Entries supplied:
Start of Block

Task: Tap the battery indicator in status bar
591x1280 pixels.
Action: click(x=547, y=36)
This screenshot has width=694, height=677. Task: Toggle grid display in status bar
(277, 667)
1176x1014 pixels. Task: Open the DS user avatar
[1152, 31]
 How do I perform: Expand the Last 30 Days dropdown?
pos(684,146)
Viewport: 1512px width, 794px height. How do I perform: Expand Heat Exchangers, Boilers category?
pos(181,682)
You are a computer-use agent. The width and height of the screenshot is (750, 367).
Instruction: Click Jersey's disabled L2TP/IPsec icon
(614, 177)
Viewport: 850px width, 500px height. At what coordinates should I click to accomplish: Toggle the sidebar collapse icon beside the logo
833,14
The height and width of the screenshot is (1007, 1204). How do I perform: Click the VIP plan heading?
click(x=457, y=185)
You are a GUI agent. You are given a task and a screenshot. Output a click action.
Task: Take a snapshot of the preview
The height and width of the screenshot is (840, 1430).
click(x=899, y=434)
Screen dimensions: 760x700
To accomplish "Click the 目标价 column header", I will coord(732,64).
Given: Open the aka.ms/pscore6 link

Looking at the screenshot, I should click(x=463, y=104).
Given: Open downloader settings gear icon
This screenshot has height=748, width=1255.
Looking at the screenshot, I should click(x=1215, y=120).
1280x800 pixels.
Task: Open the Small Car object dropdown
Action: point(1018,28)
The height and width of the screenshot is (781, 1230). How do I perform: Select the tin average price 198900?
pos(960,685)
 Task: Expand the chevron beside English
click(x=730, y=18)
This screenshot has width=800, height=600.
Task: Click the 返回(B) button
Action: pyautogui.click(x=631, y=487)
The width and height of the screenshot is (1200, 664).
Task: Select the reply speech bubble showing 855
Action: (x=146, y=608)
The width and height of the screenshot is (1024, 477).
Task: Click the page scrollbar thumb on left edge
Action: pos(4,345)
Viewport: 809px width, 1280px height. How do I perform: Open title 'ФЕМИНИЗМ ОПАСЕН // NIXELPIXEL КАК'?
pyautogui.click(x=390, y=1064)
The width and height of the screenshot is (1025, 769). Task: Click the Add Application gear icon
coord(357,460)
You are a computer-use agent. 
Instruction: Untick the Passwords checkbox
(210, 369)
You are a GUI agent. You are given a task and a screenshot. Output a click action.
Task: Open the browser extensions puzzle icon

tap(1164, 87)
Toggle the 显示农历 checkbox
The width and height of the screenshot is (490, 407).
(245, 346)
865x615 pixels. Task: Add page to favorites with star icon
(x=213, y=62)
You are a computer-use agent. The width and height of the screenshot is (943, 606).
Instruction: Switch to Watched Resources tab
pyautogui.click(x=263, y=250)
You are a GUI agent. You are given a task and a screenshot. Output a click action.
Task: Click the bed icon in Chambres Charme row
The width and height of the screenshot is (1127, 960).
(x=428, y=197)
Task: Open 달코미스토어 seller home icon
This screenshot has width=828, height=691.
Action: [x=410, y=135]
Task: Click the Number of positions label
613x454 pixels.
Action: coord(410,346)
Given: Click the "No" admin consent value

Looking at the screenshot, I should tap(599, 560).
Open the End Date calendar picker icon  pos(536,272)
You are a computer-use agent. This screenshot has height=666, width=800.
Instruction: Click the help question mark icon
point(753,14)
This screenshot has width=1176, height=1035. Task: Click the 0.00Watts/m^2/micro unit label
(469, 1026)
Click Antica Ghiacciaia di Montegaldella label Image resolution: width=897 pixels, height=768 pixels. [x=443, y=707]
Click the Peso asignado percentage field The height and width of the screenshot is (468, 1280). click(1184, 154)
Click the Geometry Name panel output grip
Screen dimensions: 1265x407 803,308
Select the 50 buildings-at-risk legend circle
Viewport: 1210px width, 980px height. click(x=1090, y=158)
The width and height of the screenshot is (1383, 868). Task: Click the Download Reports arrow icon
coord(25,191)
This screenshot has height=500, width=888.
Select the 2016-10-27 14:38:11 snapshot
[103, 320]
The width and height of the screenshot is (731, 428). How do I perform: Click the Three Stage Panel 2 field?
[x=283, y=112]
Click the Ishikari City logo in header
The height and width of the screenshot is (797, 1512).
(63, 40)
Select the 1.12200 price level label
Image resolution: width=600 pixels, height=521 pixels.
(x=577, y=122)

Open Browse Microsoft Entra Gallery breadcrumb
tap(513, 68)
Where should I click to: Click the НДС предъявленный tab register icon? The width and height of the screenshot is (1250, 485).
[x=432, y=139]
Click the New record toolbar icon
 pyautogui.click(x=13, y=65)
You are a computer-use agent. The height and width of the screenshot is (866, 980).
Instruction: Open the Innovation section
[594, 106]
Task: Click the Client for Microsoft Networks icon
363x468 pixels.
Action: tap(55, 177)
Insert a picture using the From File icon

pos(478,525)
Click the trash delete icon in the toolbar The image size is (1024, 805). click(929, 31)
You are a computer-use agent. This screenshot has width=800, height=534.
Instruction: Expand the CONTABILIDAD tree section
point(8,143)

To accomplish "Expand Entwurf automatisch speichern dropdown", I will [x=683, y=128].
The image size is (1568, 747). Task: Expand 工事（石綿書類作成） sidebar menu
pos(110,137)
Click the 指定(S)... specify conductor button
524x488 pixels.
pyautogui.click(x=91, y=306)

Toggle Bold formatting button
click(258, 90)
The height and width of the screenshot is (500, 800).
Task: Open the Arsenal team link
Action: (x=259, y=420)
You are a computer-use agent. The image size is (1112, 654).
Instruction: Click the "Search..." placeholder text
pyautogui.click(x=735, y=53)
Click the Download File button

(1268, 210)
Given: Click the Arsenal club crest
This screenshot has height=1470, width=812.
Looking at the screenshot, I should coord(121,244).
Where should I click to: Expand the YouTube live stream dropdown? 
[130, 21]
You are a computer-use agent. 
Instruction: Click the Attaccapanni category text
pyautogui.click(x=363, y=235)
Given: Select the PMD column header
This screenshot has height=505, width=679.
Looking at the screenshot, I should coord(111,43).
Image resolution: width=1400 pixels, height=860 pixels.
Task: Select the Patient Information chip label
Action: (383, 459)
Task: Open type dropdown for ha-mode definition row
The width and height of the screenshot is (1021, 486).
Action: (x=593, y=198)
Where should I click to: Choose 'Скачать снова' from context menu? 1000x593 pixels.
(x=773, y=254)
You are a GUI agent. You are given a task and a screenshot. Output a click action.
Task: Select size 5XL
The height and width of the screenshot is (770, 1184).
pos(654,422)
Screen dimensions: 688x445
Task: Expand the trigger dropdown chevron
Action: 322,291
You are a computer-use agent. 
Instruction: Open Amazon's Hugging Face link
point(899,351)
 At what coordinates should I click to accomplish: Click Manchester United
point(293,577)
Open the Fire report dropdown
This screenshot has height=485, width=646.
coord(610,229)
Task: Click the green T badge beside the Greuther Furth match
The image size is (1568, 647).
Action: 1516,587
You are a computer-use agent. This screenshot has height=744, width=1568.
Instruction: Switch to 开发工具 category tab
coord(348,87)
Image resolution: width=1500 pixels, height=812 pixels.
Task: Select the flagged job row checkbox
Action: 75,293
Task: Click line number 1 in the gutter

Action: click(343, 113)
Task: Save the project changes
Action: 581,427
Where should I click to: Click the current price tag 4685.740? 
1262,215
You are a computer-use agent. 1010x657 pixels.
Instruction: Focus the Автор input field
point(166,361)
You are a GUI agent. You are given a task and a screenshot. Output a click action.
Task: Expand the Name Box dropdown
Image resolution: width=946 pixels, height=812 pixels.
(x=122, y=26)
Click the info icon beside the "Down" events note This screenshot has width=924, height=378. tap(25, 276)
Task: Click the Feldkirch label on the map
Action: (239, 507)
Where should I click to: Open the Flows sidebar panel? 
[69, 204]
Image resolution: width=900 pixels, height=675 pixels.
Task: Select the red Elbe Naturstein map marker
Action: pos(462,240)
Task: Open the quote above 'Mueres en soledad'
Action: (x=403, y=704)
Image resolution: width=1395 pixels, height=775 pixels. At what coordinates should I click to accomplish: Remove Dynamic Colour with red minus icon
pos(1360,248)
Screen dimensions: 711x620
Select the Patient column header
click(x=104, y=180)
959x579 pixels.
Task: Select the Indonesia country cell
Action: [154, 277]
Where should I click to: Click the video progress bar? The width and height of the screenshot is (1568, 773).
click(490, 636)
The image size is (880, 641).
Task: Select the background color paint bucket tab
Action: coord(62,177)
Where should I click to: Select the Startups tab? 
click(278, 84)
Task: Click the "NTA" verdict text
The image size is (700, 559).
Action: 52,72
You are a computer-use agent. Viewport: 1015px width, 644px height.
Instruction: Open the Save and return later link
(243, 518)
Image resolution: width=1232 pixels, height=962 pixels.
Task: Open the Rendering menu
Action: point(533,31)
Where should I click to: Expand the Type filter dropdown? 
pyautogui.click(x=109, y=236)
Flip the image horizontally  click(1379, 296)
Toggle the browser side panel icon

End of Block

Task requirements:
Look for the string "will" in the data above and return every line that has it.

Response box:
To accomplish "Click the 目标价 column header", I will coord(732,64).
To accomplish "Expand Entwurf automatisch speichern dropdown", I will [x=683, y=128].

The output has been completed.